Софка упала в травы и забилась в тяжелом плаче, задохнулась в душевном крике. А Андрей убегал. От себя убегал. От любовного неистовства Софки убегал. Только можно ли от любви убегать? Убежал. А потом пришла другая любовь, тихая, божеская, где только было касание рук, тихий смех, тепло под сердцем. Софка однажды бросила Андрею: "Ты еще вспомнишь меня. Не одну маету за первую любовь примешь. Богом прикрылся, но знай: то было тоже божье…"

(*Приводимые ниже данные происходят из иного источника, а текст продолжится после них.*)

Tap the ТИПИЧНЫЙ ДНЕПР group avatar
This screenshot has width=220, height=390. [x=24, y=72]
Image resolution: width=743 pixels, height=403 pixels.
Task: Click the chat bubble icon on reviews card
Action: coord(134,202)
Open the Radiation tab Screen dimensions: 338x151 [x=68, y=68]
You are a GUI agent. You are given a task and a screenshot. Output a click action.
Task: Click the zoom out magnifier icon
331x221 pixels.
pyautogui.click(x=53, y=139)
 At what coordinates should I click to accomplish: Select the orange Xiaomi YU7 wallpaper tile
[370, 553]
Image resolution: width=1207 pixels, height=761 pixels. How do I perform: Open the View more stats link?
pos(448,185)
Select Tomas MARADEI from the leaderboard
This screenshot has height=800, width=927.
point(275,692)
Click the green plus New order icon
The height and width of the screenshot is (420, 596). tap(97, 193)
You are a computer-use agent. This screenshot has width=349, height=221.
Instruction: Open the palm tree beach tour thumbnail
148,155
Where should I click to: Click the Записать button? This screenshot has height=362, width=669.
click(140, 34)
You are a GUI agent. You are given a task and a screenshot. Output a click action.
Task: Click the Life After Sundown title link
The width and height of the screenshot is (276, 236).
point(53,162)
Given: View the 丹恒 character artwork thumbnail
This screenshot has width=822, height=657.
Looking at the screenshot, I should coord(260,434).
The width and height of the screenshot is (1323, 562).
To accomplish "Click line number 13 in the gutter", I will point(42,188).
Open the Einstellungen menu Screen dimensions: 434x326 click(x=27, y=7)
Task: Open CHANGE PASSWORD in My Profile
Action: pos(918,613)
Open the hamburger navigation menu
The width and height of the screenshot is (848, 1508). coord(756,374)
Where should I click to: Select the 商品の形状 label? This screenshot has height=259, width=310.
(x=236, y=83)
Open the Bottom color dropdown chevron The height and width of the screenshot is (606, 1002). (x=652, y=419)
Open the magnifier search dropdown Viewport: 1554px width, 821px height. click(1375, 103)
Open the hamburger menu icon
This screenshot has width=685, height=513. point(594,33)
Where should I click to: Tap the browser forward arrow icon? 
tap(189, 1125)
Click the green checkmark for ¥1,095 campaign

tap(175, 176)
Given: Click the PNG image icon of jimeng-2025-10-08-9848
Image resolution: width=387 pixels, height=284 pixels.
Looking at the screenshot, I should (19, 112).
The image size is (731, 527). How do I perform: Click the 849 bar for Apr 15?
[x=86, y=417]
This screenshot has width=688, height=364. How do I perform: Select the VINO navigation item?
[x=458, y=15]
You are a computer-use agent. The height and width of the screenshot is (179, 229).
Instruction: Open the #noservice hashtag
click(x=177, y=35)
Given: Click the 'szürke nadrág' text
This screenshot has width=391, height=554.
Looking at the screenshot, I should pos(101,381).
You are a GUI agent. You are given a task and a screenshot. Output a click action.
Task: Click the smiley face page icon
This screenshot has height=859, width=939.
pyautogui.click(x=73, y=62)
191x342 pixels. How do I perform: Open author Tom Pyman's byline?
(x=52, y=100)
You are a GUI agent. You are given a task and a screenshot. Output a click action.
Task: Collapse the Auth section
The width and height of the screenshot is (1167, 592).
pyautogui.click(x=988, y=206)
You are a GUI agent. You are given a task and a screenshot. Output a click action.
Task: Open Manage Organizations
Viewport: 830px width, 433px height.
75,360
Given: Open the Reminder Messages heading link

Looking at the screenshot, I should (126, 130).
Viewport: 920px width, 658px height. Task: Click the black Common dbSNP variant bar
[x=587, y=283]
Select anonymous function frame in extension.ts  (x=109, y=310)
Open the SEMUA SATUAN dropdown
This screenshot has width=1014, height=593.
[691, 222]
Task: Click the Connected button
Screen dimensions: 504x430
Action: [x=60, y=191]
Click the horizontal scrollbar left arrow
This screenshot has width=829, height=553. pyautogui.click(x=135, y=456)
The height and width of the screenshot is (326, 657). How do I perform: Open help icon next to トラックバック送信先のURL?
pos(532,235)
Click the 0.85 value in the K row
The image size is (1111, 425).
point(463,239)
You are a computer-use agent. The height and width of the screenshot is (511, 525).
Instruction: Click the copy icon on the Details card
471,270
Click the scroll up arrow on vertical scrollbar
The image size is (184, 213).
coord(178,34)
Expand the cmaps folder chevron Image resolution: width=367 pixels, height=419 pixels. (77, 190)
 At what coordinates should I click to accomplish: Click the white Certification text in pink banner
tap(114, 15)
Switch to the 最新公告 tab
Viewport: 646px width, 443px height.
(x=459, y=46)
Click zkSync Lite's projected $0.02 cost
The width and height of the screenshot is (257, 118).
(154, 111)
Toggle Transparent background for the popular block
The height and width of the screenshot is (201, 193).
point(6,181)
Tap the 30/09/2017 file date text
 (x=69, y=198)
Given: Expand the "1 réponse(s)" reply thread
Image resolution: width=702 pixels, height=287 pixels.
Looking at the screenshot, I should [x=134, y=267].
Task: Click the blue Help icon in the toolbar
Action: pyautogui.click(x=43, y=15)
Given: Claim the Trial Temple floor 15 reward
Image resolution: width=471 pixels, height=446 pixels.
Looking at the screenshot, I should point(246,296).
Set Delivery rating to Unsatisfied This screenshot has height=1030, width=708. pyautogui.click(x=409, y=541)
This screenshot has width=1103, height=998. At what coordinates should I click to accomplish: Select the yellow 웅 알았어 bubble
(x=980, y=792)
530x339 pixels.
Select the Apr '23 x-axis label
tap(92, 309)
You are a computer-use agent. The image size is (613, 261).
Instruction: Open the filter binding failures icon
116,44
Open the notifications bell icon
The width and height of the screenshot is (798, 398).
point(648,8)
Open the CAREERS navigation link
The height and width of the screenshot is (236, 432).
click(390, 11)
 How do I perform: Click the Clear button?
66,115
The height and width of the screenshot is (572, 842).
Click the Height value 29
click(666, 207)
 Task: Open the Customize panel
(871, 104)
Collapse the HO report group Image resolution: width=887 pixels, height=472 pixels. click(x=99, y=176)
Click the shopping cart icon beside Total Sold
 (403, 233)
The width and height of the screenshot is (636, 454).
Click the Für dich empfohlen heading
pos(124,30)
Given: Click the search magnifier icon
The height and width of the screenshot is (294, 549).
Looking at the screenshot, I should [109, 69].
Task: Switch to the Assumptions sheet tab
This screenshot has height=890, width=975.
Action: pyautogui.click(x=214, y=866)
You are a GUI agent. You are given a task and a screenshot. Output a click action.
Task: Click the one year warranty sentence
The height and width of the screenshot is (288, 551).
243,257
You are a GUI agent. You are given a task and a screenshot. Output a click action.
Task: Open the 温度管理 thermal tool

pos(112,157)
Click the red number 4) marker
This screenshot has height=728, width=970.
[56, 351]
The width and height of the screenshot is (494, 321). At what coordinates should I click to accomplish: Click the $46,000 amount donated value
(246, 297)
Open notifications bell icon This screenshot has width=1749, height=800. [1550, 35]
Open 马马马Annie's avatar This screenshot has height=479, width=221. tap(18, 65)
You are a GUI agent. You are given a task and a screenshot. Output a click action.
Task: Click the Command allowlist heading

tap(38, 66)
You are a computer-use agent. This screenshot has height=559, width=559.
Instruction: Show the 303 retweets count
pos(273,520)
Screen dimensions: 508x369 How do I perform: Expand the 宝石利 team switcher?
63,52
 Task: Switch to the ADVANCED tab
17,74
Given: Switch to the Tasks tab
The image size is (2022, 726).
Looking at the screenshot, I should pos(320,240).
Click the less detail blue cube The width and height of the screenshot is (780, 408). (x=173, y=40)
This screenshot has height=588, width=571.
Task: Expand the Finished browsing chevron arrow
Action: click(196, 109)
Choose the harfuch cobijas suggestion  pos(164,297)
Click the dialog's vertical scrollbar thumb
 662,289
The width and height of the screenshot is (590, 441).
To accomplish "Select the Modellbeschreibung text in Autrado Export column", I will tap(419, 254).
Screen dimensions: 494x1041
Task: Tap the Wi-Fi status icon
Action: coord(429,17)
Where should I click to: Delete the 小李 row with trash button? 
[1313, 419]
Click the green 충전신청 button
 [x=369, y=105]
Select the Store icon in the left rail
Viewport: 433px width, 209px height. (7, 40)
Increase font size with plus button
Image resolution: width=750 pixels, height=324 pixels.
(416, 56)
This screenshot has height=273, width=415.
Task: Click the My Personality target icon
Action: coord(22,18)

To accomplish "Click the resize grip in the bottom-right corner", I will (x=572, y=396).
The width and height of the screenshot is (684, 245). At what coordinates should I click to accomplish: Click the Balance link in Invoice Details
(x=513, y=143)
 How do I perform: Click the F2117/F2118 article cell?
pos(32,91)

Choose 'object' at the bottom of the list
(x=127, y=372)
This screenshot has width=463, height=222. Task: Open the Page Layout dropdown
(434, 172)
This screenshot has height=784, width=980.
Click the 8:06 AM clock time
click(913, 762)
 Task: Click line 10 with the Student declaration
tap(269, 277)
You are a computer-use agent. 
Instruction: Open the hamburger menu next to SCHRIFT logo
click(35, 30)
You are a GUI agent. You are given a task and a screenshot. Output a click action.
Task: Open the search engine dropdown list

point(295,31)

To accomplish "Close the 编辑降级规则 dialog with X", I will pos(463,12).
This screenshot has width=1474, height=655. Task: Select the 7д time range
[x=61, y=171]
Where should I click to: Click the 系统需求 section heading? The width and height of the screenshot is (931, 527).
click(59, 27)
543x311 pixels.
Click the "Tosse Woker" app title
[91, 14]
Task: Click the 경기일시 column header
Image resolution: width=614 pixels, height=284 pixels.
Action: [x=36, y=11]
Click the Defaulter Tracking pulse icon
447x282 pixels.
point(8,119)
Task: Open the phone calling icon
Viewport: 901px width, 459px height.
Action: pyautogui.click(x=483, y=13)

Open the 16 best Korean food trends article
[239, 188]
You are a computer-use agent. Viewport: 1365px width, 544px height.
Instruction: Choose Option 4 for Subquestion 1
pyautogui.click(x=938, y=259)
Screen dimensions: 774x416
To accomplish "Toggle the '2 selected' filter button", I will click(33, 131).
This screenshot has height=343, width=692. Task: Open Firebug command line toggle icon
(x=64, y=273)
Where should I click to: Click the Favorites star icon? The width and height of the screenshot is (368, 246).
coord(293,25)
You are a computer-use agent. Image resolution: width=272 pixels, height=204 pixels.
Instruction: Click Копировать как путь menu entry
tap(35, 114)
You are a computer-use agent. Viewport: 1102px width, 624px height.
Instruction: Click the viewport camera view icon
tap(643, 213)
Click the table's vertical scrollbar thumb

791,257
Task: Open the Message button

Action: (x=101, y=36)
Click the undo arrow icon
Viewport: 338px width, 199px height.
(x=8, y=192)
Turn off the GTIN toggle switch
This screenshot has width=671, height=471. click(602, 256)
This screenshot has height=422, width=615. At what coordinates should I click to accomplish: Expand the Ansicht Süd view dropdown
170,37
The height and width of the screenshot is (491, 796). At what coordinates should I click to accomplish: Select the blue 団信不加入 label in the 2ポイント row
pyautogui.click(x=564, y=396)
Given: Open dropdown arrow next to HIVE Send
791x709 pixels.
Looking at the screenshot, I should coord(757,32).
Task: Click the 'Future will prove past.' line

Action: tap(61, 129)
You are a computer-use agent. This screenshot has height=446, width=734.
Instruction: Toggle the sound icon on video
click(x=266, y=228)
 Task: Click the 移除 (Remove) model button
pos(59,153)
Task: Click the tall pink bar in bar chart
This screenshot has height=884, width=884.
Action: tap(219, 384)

Навстречу тянули баржу бурлаки, тяжело, надсадно тянули. Они тоже будут тянуть баржу от Астрахани до Перми. Не пойдешь же пешком в такую, даль зря. Деньги проешь, что заработал на плотах. Тогда и на глаза домой не показывайся. Каждый должен нести копейку в дом, копейку на царскую подать. И быть Андрею в общей связке, петь Андрею "Дубинушку". Хоть он и молод, но во всем горазд; и плот свяжет, и дом срубит, а ко всему рослый, широкоплечий, а уж силушки ему на занимать стать. Силовской родовы, чего уж там. Хотя он обличьем не похож на Силовых, по-монгольски скуластых, чернявых, будто с одной колодки шитых. Андрей же белокур, да так белокур, как одуванчик после цветения. Дунь на его кудряшки, и кажется, что они пухом разлетятся по сторонам. Глаза - небо голубое, если не голубей, а там тихая тоска утонула. Андрей пошел в мать-пермячку, робкую и податливую во всем, - Меланью. Да и душой в нее, не соврет, не обманет, не попрекнет бога за тягости, что шлет он на людей. Ходит мягко, с чуть отрешенным видом, часто напевает молитвы.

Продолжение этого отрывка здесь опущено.